Anthropophagy 101

From: bjm10_at_cornell.edu
Date: Thu, 24 Jun 1999 16:55:34 -0400 (EDT)


On Thu, 24 Jun 1999, The Glorantha Digest wrote:

> Which lead me to ask what anyone thinks of using the ideas of
> Levi-Strauss in particular, and anthropology/mythography other than Joseph
> Campbell in general, in Glorantha? Are the rules and function of myth the
> same in Glorantha? Does Glorantha work as if a particular theory is truer
> than others?

Actually, I've never used the Campbellian model for running Glorantha, basing my interpretation on more modern anthropological ideas than the Golden Bough (Campbell really was only retreading the Golden Bough). That is, I presume that the presence or absence of an underlying "universal truth" is actually *irrelevant* to how the world works. What matters is whether or not a given culture *believes* that some underlying "universal truth" exists or not and how this shapes their activities.

> interesting is that to create Gloranthan myths and cultures, we are
> essentially (and perhaps uniquely in the extent to which we do it) driving
> the anthropology/mythography process in reverse.

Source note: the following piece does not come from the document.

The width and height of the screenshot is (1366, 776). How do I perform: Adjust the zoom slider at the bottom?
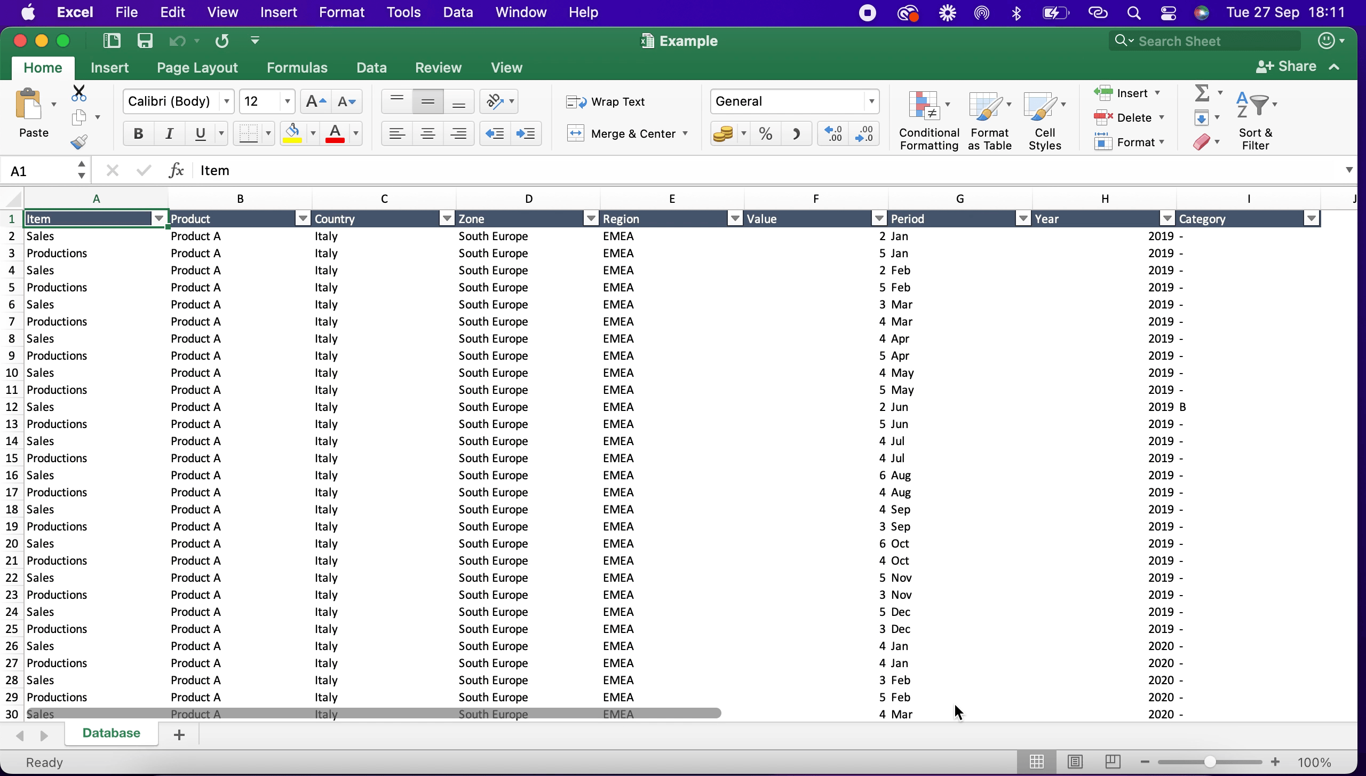(x=1210, y=762)
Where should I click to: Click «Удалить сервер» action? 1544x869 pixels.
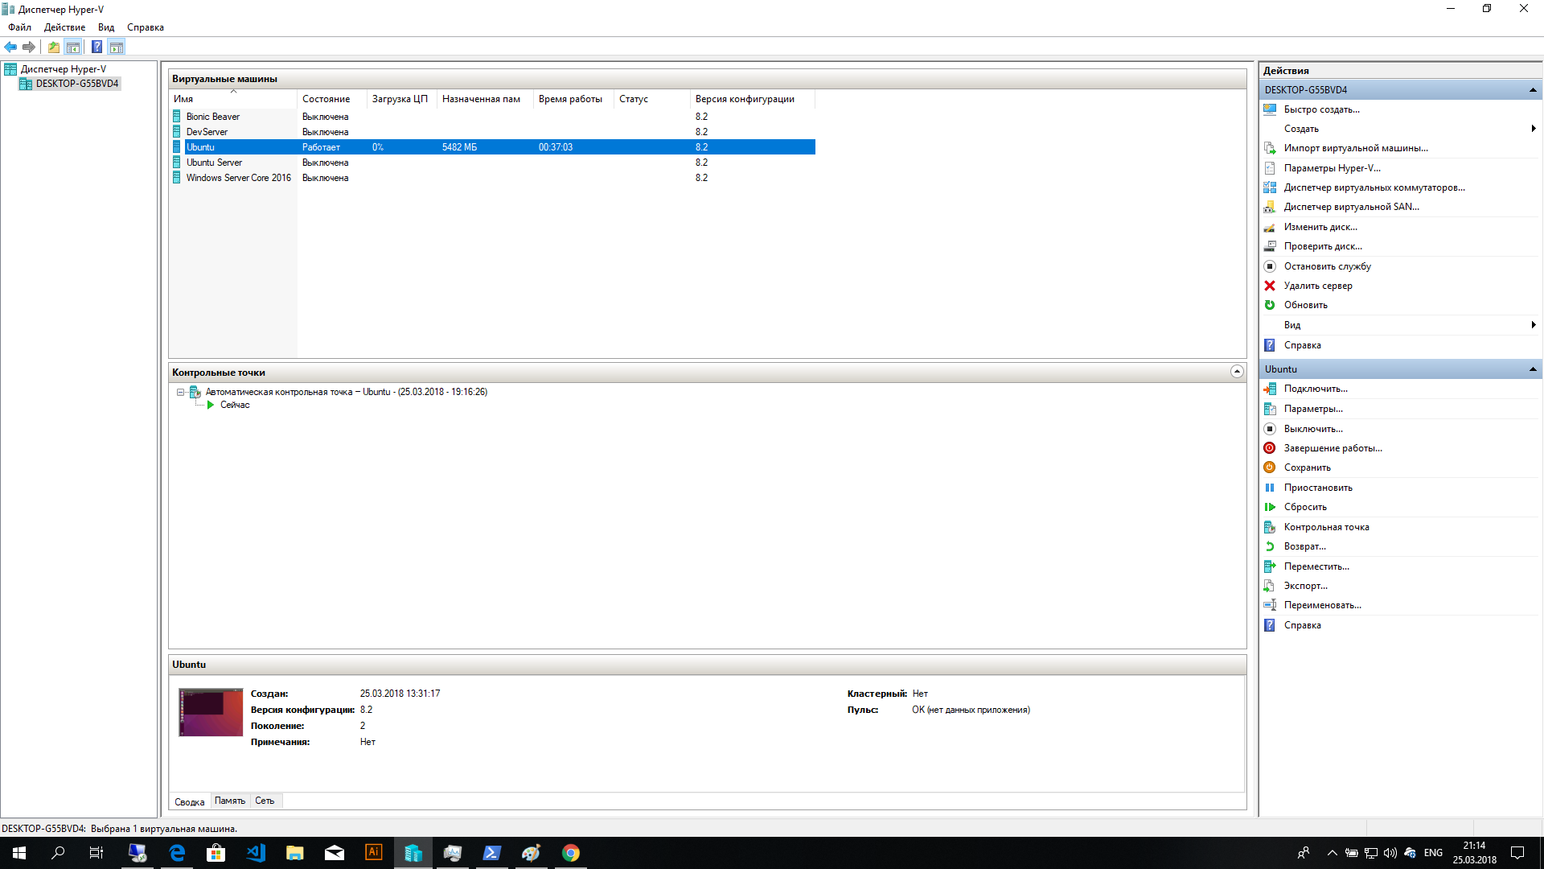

I don't quite do that. I tend to reject the infallable overlay concept and treat even allegedly "official" material as merely being a collection of ethnographic observation and ethnological conclusions, the former subject to errors of interpretation, the latter subject to subjectivity, the ethnologist's preconceptions, and all the other foibles of ethnology. Of course, since my wife has a degree in anthropology, I have somebody to bounce this stuff off.